Which may seem strange, in the context of weizenbocks (or quadribocks, or whatever newly introduced style-monster we now have a small hand in creating…). This is good—caramel, clove, brown sugar, and fresh fruit: pear, apple, banana; all fitting perfectly. The deep notes tend to pull the hardest, with viscous caramel that seems to coat (but never does; hat tip to CO2) and vanilla fitting natural and seamless beside the fruits. Meantime’s Weizen Double Bock is one of those beers that will generally find wide praise pretty much anywhere one’s inclined to open it, offering up firmly built banana, clove, white pepper, and rich caramel.
Do feel free to set bottles of this one down for a year or more, sampling along the way. We would encourage popping a bottle every six months or so, keeping an eye on oxidation. Pair it with roasted or grilled pork, using the weizenbock’s caramel midsection to your benefit.
Meantime has been changing the face of London’s brewing culture for nearly 15 years now. Founded by Alastair Hook and company, the ambitiously craft-oriented brewery set up shop on Penhall Road in Greenwich. Their first pub, The Greenwich Union, opened in 2001 and (at the time) was the only London pub to sell none of the macro national brands. The quality of the beer, and dedication to traditional British styles, would serve them well over the years.
By 2002, their pub was shortlisted for national Pub of the Year awards by publications such as Time Out and London Evening Standard. In 2004 Meantime was the lone British brewery to medal at the prestigious World Beer Cup, taking three medals for their Vienna-style Lager, Munich Fest Beer, and flagship Union. Many, many medals followed. Meantime’s Scotch Ale and London Porter earn particularly high marks over at RateBeer for those respective styles.
The London Porter, in particular, is regularly cited as an exceptional example of that historic style, recreated from a recipe dating back to 1750. Porter and London brewing culture very much go hand in hand, and a generous dose of Fuggle hops in Meantime’s version matches well to that beer’s 7+ malt additions. It’s crisp, roasted, a hint smoky—with a bitter, dark-malt aspect balanced nicely by a touch of caramel. (If you’ve not tried it, do yourself the favor.)

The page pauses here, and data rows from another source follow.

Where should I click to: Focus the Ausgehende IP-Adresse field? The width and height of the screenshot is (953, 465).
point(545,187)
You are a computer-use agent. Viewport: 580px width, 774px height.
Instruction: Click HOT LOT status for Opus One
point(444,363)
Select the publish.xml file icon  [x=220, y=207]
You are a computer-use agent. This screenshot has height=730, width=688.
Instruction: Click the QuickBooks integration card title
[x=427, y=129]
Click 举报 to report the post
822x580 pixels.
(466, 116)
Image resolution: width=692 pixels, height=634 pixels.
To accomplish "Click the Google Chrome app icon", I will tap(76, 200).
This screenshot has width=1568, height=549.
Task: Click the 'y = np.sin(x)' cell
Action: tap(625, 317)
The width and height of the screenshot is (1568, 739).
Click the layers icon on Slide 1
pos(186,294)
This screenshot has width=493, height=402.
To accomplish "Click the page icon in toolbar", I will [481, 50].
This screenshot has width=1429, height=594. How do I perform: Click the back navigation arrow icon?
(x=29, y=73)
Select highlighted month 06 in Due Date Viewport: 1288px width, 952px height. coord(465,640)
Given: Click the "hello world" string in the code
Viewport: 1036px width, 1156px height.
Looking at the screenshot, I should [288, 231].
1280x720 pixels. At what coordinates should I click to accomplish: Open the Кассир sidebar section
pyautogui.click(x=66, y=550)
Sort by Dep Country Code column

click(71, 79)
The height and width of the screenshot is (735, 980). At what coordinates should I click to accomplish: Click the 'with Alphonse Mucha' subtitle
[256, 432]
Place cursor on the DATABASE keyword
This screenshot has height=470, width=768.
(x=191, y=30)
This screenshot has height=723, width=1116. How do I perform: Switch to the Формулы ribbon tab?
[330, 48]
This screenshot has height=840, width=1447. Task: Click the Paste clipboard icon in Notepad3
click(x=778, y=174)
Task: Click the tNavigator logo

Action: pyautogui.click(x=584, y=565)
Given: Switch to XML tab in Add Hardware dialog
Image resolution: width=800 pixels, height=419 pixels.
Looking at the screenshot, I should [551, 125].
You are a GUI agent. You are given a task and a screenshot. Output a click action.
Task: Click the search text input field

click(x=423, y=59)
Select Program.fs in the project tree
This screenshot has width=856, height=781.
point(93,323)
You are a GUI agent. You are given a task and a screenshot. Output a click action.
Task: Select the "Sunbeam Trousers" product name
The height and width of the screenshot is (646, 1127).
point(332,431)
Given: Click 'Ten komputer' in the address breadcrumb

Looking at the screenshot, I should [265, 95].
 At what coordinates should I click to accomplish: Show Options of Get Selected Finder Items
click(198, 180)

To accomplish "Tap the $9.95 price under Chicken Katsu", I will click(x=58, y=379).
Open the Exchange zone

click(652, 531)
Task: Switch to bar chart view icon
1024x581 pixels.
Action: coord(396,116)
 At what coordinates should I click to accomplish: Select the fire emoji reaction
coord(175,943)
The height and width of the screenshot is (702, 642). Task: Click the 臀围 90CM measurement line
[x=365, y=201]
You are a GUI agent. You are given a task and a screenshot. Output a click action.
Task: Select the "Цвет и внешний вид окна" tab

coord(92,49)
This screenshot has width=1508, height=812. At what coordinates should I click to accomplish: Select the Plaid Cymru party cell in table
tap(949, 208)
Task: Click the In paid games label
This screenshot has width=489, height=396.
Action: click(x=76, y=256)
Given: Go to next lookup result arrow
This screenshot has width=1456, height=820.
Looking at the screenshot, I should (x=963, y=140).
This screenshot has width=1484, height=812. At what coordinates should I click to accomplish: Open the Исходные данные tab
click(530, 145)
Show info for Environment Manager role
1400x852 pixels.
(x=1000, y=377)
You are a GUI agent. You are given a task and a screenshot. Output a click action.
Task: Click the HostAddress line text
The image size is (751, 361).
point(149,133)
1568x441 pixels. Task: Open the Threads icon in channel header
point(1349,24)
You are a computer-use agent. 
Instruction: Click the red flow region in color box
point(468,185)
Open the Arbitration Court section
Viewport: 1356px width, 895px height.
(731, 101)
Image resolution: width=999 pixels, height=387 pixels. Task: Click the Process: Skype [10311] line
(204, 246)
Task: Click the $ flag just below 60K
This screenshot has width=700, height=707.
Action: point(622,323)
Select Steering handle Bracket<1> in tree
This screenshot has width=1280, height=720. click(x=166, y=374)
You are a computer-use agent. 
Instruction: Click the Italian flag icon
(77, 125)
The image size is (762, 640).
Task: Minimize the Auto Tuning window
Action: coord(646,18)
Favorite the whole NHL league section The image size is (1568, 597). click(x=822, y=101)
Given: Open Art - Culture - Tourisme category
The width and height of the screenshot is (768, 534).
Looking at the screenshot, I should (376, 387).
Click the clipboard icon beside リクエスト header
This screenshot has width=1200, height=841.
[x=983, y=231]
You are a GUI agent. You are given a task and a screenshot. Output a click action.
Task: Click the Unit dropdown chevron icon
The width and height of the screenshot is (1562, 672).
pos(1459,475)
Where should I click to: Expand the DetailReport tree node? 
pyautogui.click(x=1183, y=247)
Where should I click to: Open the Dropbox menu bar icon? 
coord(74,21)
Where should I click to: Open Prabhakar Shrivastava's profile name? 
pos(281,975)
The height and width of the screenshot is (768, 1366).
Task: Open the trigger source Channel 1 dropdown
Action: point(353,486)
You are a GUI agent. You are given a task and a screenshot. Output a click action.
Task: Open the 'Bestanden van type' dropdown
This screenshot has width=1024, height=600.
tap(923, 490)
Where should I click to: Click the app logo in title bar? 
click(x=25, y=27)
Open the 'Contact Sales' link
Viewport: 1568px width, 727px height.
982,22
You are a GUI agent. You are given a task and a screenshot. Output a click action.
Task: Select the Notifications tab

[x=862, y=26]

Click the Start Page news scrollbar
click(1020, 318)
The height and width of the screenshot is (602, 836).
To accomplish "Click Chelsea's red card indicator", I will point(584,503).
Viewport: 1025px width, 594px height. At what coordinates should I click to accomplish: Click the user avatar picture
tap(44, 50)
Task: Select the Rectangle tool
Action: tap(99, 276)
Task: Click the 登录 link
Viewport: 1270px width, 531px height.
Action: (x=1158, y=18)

It proved challenging to pick which Meantime beer to feature this time around. The Yakima Red, weighing in around 4% ABV, offered a fresh burst of Yakima Valley hops atop a crisp backdrop. Meantime’s Coffee Porter (the first UK-brewed beer to have the Fair Trade logo attached to it) employed Bourbon Arabica coffee beans from Abuhuzamugambi Cooperative in Rwanda, to great effect. (Plus the aforementioned beers, etc.) We found ourselves heading back to the Weizen Double Bock, though, which offered an exceptionally hearty wheatiness, rich yeast characteristics, and a seemingly kaleidoscopic, caramel-rich midsection. As we have seen it described, “Like the classic German beers of this style, Weizen Double Bock is a big, arresting beer with […] a full, round body. It’s fruity and delicious without being sweet.”
We found that to be very much on the mark. Ditto for the suggested pairings of putting this beside sauerkraut and highly spicy fare. This German-style wheat beer from London offers a layered malty middle to temper the heat, and a careful fermentation keeping pinpoint focus.